A zero value, null pointer value, or null member pointer value is converted to false; any other value is converted to true. A prvalue of type std::nullptr_t can be converted to a prvalue of type bool; the resulting value is false.

So in both C and C++, any scalar (i.e., integer, floating-point, or pointer) value can be used as a condition, and the condition is false if the scalar is equal to zero, and true if it's not equal to zero. C defines this as an inequality comparison to 0; C++ defines it as a conversion to the bool -- but the result is the same.

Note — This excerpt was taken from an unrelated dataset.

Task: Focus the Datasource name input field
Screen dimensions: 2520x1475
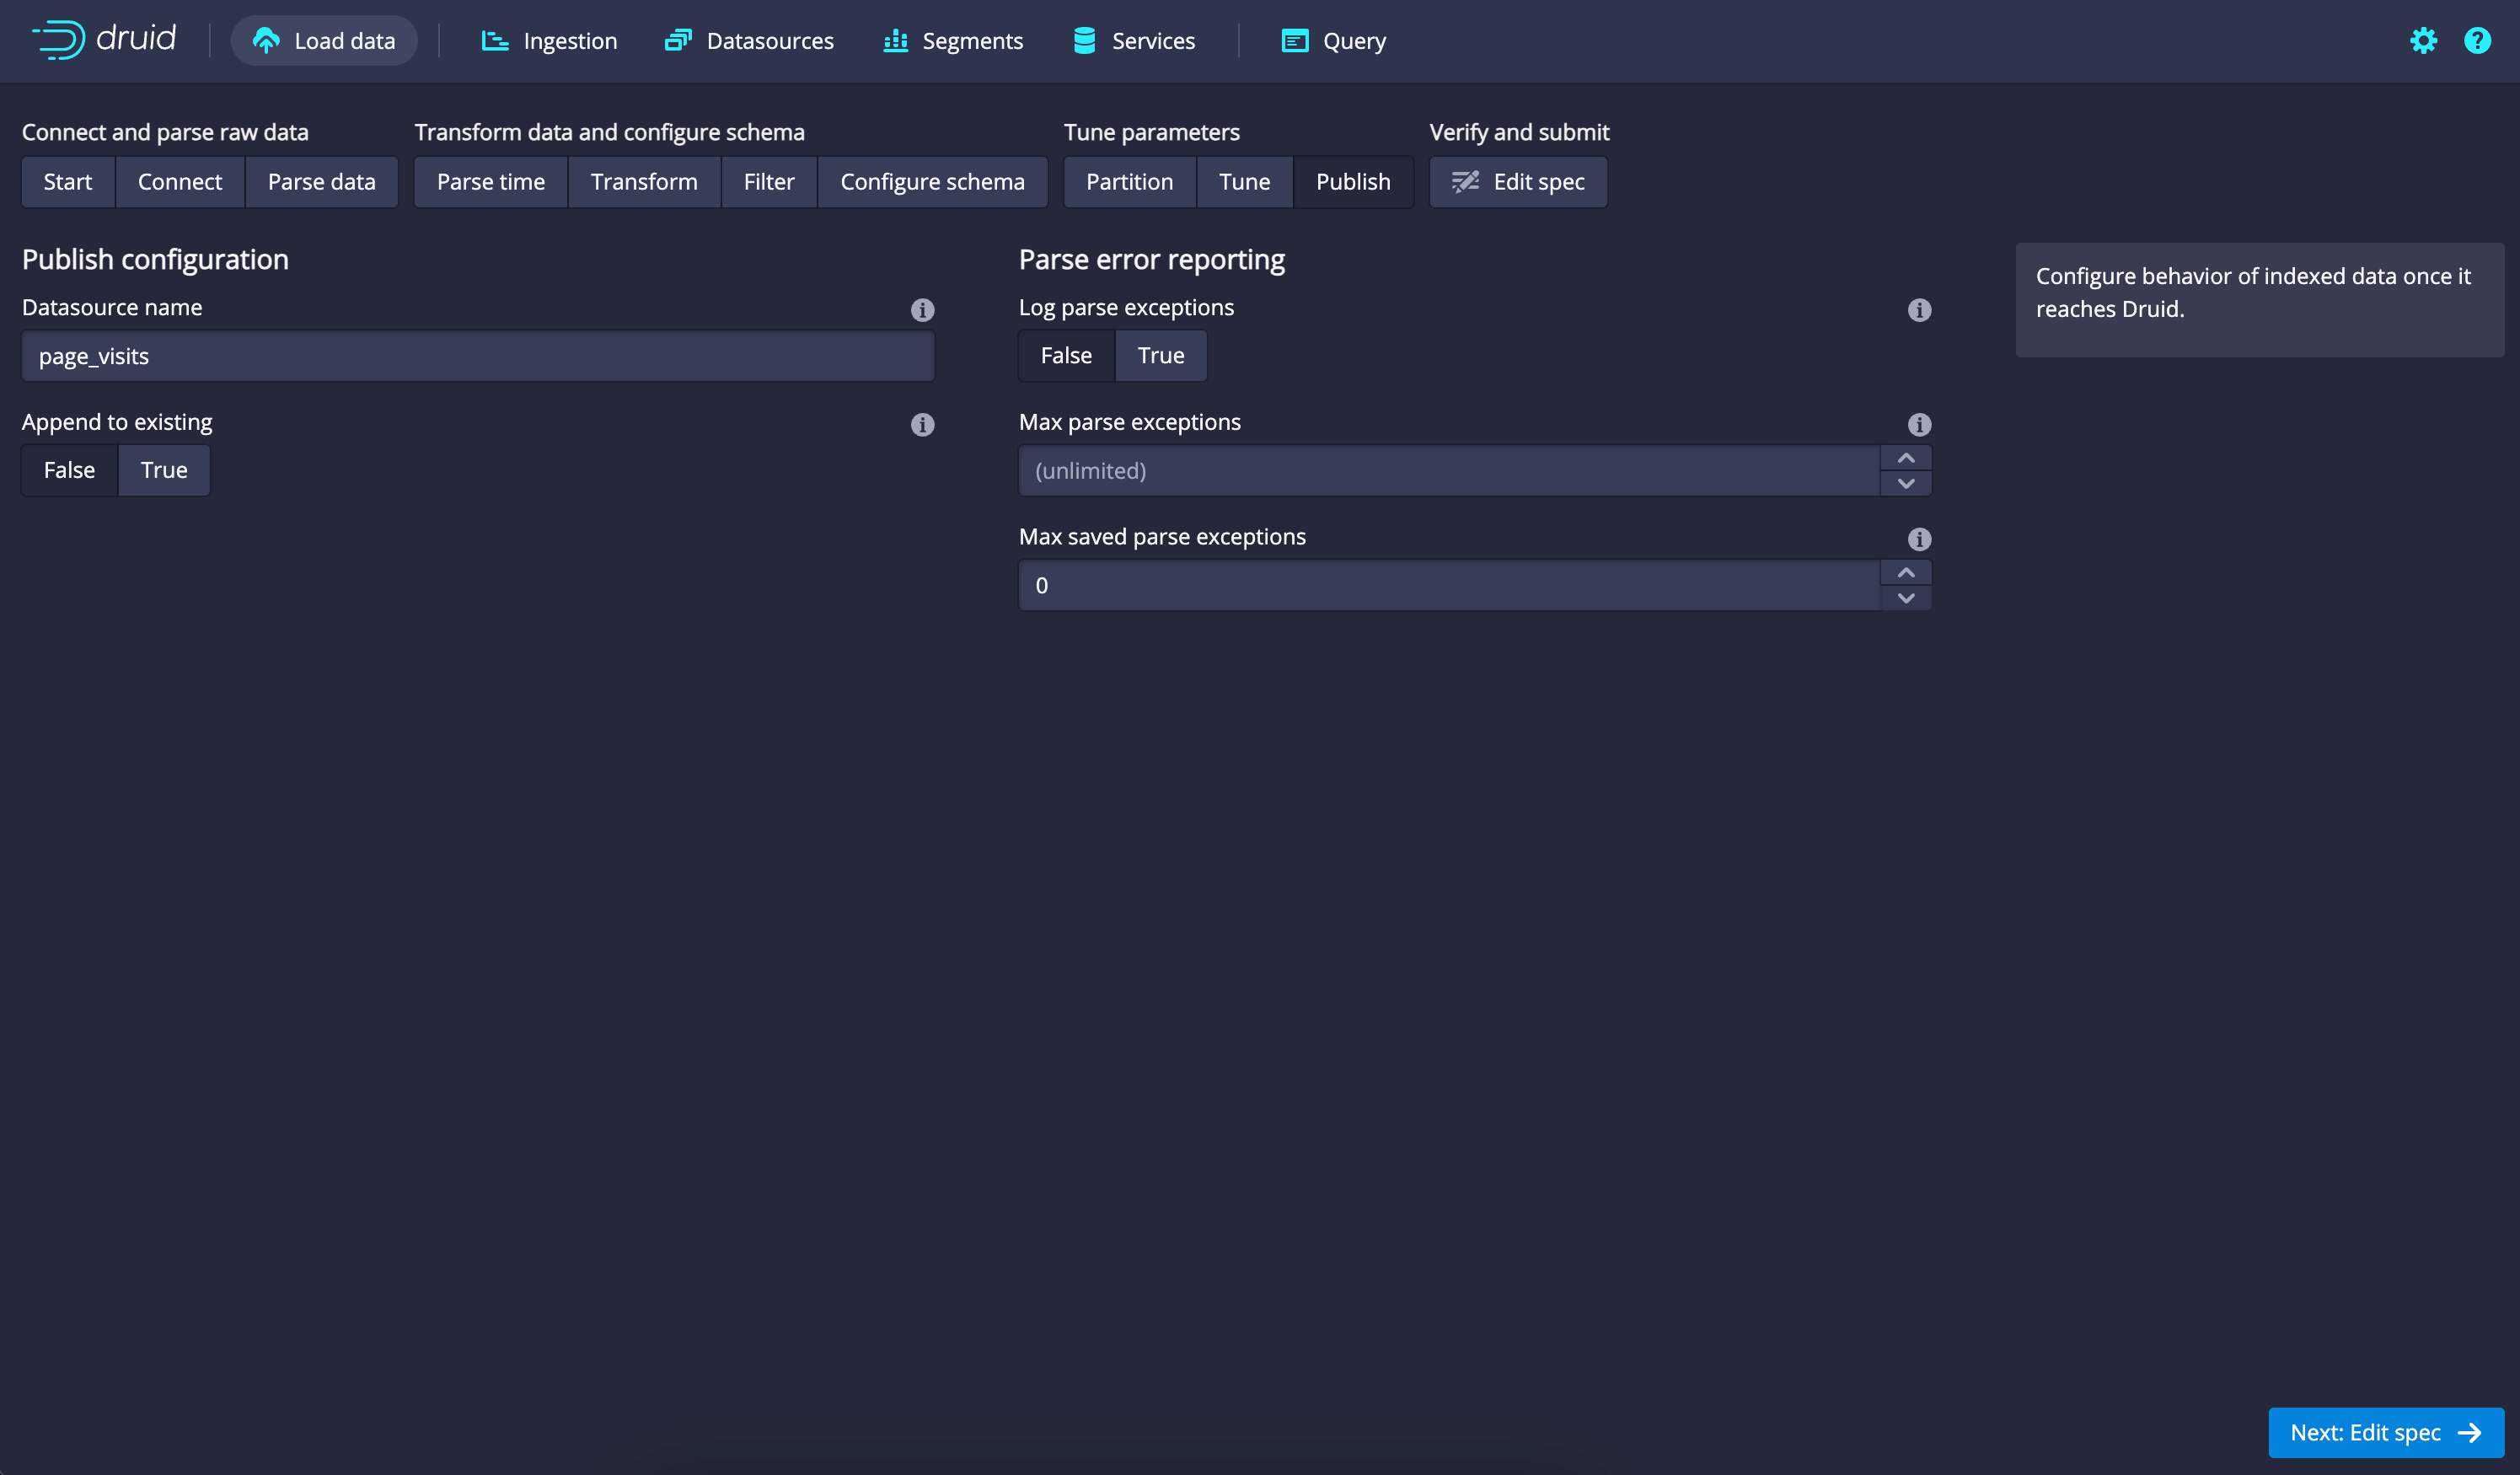Action: (478, 356)
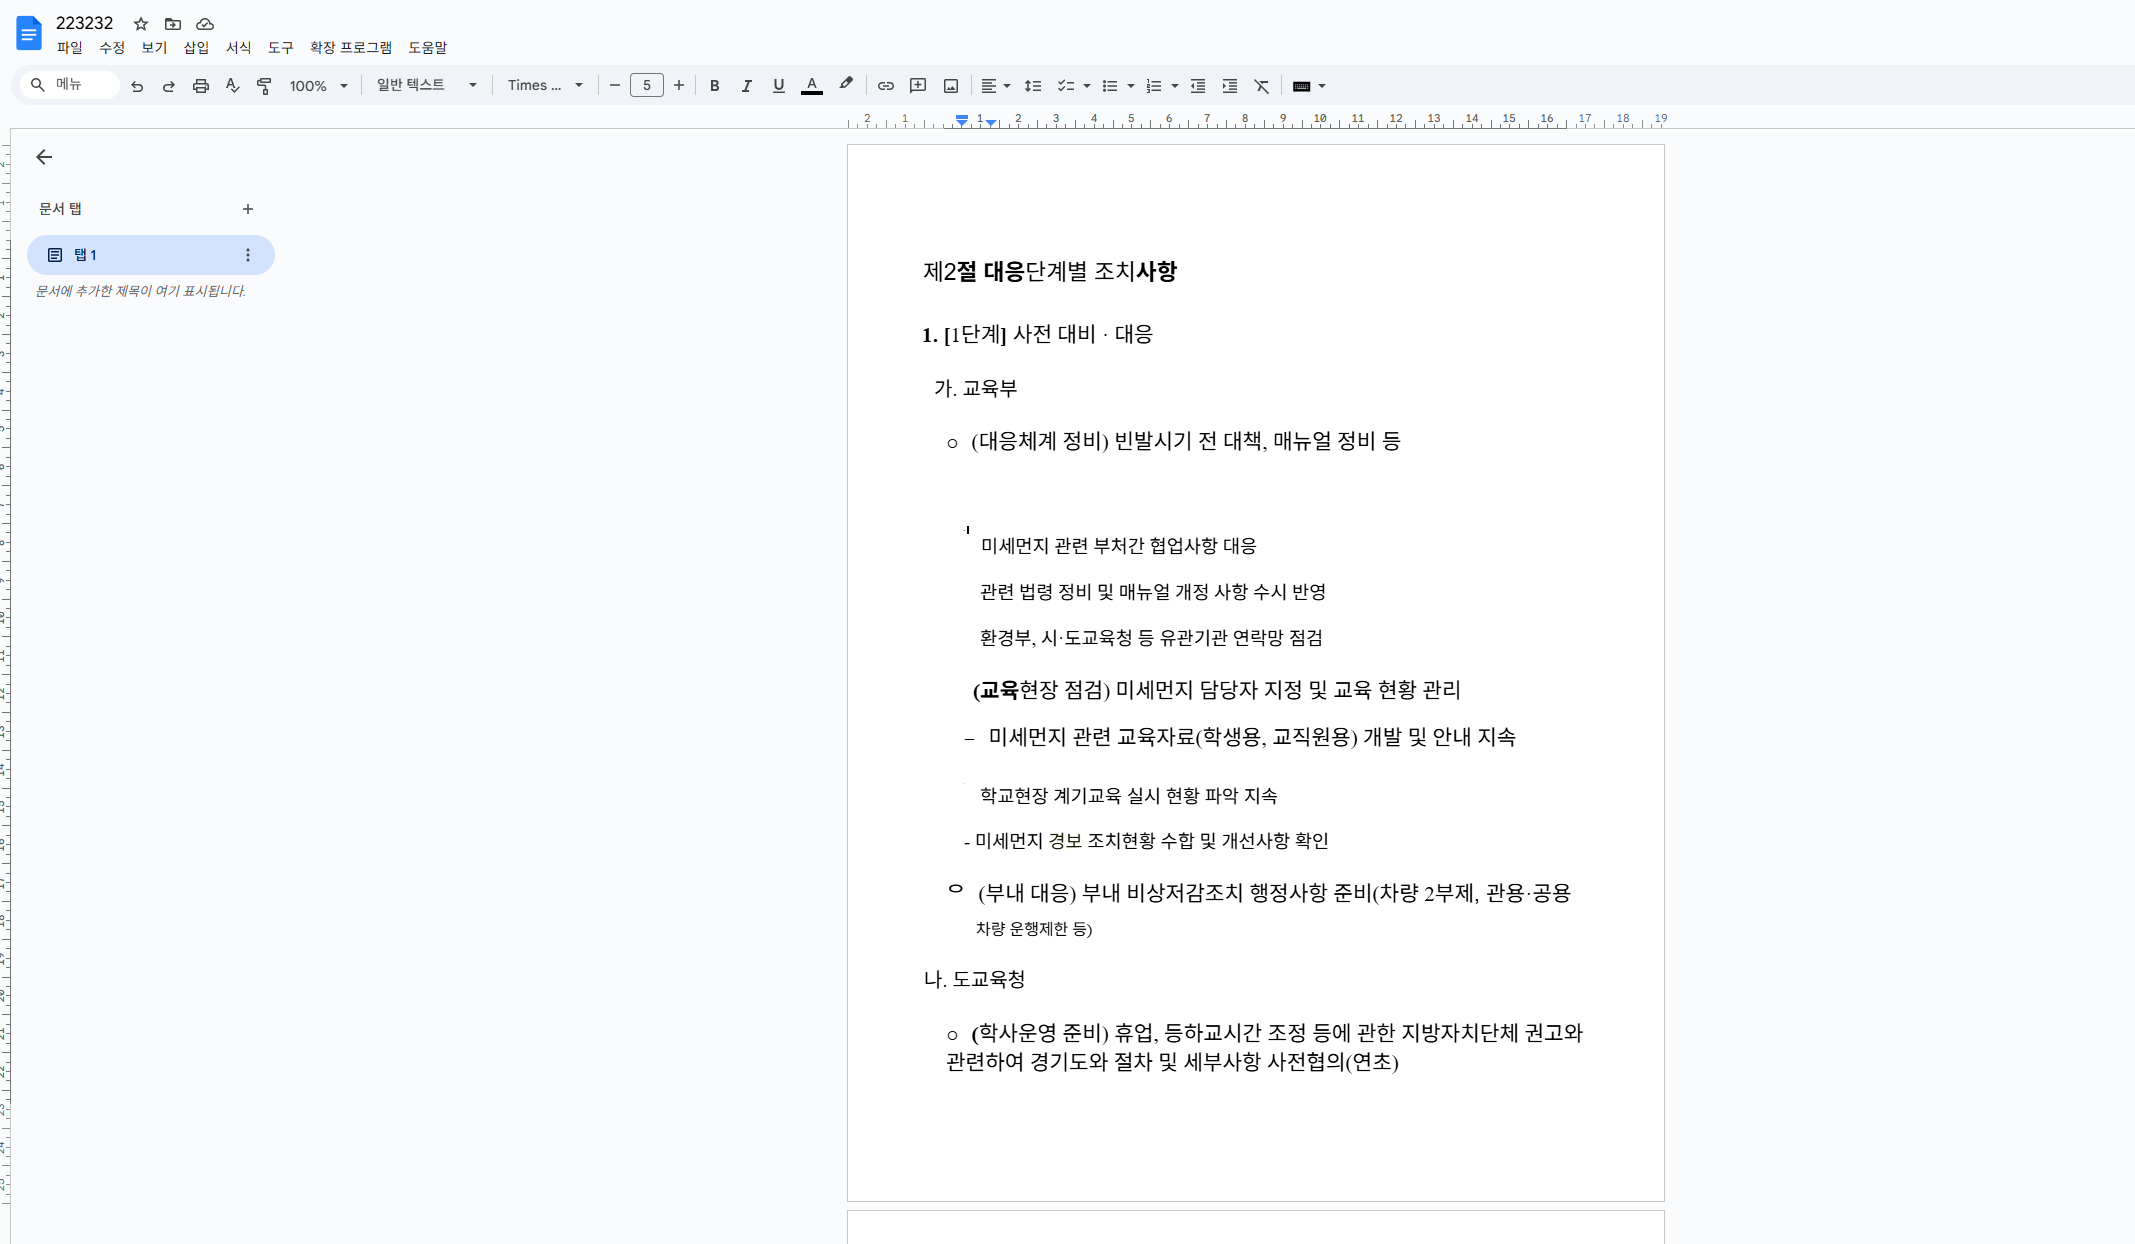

This is getting a bit off the topic of the question, but I'll mention that it's important to note that a value that is treated as a true condition is not necessarily equal to true. true (which is 1 in C if you have #include <stdbool.h>, and a unique value of type bool in C++) is just one of many values that possess "truthiness" when used in a condition. Which is why you should almost never write:

if (cond == true) ...

in either C or C++ (unless you really need to compare it to that one value); just write:

if (cond) ...

A C++ example:

#include <iostream>
int main() {
    int n = 2;
    if (n)         std::cout << "n has truthiness\n";
    else           std::cout << "n does not have truthiness\n";
    if (n == true) std::cout << "n == true\n";
    else           std::cout << "n != true\n";
}

The output is:

n has truthiness
n != true

You can test it yourself by compiling this:

#include <stdio.h>

int main(int argc, char** argv) {
    if (-1) {
        printf("-1 is true\n");
    } else {
        printf("-1 is false\n");
    }
    return 0;
}

Results:

$ gcc -Wall -pedantic test.c -o test-c
$ g++ -Wall -pedantic test.c -o test-cpp
$ ./test-c
-1 is true
$ ./test-cpp
-1 is true

Of course, to answer the second part of your question, "Are they always true/false regardless of compilers?", the only way to be completely sure is to look at the spec. In general though, compilers will warn you if you do something dangerous, and you can see from the output above, that even with "pedantic" warnings, gcc considers this code to be perfectly fine.